After reopening in May 2013, the reactors were closed again in March this year for further tests after inspections uncovered irregularities in the strength of the tanks.
The interim results of the tests, which are not yet completed, show the tanks are weakened by the cracks and may need to remain closed until spring or may even remain shut permanently, VRT reported on Tuesday citing unnamed sources.
Electrabel was not immediately available for comment.
With another reactor, Doel 4, also closed because of damage to its turbine, just over 3 GW of Belgian nuclear capacity is offline, more than half of the total.
GDF Suez warned last month that the closure of the first two Belgian plants would push its 2014 group net recurring income to the lower end of its forecast range of between 3.3 billion euros ($4.4 billion) and 3.7 billion.

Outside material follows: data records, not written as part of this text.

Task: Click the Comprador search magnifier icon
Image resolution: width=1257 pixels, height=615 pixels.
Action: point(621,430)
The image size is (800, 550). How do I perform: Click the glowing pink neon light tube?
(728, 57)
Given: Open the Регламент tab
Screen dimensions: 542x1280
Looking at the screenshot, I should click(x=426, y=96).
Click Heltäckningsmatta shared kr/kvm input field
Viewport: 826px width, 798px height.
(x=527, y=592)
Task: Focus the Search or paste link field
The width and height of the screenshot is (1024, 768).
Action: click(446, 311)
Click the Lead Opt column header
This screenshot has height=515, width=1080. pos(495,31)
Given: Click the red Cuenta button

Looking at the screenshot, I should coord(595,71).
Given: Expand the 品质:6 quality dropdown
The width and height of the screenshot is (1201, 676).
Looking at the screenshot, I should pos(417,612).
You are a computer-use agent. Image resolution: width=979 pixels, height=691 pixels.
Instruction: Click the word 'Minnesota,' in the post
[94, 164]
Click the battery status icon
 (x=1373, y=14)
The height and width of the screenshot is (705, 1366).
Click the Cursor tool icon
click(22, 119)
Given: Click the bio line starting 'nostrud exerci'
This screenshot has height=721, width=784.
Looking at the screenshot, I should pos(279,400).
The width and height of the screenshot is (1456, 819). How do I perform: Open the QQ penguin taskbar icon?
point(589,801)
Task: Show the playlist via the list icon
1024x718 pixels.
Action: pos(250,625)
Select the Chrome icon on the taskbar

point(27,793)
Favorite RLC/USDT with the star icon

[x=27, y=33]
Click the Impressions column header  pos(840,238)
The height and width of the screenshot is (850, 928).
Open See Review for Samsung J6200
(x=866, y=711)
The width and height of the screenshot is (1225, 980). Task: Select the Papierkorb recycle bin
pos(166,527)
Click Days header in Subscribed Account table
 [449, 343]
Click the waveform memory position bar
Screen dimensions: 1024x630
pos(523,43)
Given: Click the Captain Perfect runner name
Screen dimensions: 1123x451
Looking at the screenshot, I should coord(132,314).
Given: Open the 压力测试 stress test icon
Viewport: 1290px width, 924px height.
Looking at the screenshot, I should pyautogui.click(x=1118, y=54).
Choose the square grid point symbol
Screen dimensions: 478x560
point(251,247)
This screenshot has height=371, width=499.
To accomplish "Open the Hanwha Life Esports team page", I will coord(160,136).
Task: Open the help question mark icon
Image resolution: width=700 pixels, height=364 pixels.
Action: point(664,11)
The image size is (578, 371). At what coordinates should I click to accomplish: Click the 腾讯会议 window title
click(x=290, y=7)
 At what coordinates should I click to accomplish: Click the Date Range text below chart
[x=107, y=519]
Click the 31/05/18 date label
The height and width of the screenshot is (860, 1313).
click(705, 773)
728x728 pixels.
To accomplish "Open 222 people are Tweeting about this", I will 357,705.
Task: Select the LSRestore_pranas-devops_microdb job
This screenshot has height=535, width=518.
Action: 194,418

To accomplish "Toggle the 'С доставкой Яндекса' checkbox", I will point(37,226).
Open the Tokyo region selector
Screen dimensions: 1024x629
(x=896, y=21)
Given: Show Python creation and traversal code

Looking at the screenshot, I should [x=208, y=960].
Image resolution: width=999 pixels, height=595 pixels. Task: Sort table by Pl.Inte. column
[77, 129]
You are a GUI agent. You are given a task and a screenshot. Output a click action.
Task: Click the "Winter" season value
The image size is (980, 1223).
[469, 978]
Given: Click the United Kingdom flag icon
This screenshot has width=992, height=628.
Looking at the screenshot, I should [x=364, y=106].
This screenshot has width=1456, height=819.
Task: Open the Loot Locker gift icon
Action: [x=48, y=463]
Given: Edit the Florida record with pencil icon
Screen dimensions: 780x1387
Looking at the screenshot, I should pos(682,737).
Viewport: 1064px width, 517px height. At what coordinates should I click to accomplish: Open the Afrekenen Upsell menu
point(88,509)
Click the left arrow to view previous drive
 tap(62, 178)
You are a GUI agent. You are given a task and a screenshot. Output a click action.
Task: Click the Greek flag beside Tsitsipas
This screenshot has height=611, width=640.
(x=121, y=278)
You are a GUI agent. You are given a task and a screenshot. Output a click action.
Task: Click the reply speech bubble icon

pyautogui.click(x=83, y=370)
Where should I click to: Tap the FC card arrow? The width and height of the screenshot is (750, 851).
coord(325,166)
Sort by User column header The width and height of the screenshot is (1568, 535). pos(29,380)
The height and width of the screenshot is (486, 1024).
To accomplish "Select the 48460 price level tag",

Nuclear power provides about a third of the European Union’s electricity generation, but the 28-nation bloc’s 131 reactors are well past their prime, with an average age of 30 years, which could lead to more prolonged outages over the next few years. (1 US dollar = 0.7529 euro) (Reporting by Robert-Jan Bartunek and Alexandre Boksenbaum-Granier in Paris; Writing by Michel Rose; Editing by Andrew Heavens and David Holmes)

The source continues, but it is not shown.